Quien lo dice es Carmelo Hernández, un hombre de unos sesenta años. Es de Campeche, pero hace 27 que abandonó su tierra natal porque “no aguantaba a la vieja”. La dejó sola con ocho hijos. Llegó a Tamaulipas y a los nueve meses se volvía a casar. Pero hace años que también abandonó a su mujer con tres hijos más y ahora vive en la entrada a la Laguna Madre, ahí donde el agua salobre se mezcla con la salada, en una cabaña de madera y cartón que está pegada a la escollera.


—¡Qué triste es llegar a viejo, pero más triste es no llegar! Si le contara, amigo, todo lo que es llegar a viejo. La vieja no me aguanta porque no quiere que tome. Ya no puede estar uno con ninguna mujer, ya las fuerzas se acaban, ya se va quedando uno solo. Por eso ¡qué triste es llegar a viejo, pero más triste es no llegar!


Su cabaña está a pocos metros del agua y dice que cuando pasó el huracán Gilberto, tuvo que aguantar trepado en las rocas. El agua lo había inundado todo y le llegaba a los pies aún trepado ahí. Debió tener frío, pero ahora lo que tiene es calor y ganas de platicar. Su vida, dice, es un fracaso, pero “¿qué le va uno a hacer? Hay que seguirle. Yo por eso tengo muchos amigos que vienen aquí a pescar. Hasta el diputado viene y me encarga que le haga mariscos de comer”.
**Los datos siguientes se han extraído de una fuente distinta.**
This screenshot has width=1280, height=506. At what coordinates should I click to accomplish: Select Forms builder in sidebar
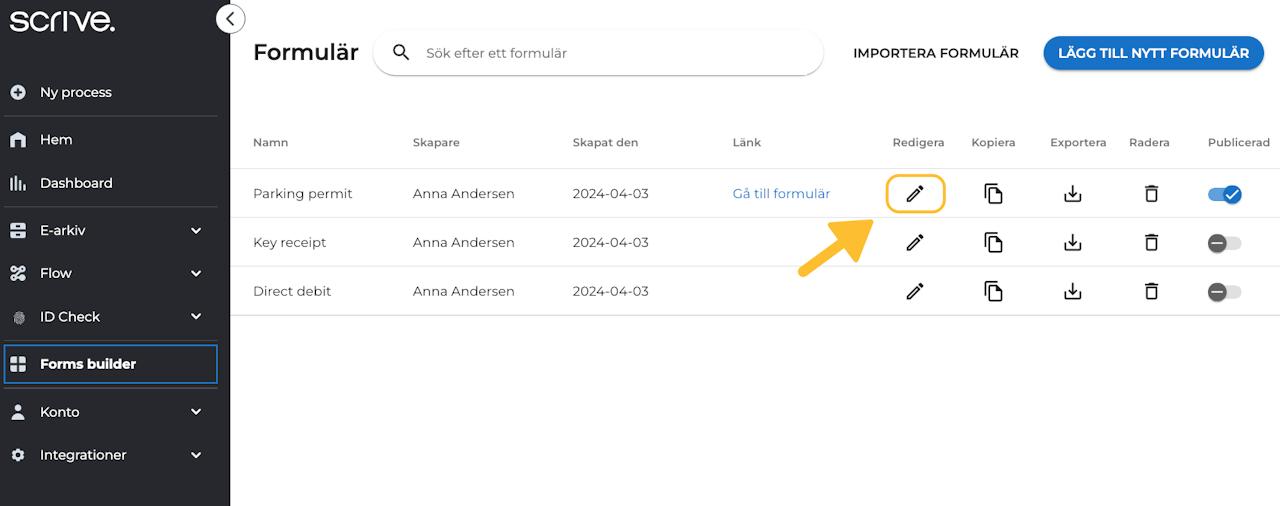click(88, 364)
Yo lo escuchaba, embelesado. Las historias de la gente siempre me han parecido importantes y las de los hombres que están a la orilla del mar, un tanto misteriosas. nadie puede imaginar lo que ellos pasan en el mar para conseguir su carga de pesca. Lo cuentan, claro, pero son más abiertos cuando quien lo pregunta es alguien que viene del mar, como nosotros ahora. Por eso, Carmelo se desgarra a sí mismo, palabra por palabra.


“Ya una vez fui a Campeche y encontré a mi hija. Ya está casada y tiene hijos grandes. No me conocía. Duré poco tiempo y cuando llegué acá, no aguanté a la vieja, que no quiere que tome, y me vine a mi casa. Ái le mando unos cincuenta pesos cuando hay.”


Lo habíamos dejado para seguir navegando por dentro de la Laguna Madre, la más extensa de todo México. Remar ahí era muy tranquilo. Claro que había olas, pero no tanto movimiento como en el mar, donde uno debe estar atento todo el tiempo. Esa noche dormimos en un caserío de pescadores. Olor a pescado, a grasa, a fritura y las casitas de cartón llenas de hollín. Casas temporales. Nosotros nos refugiamos de los mosquitos dentro de la tienda. Los mosquitos… se nos habían olvidado. El viento del mar los ahuyentaba pero aquí todo es más tranquilo.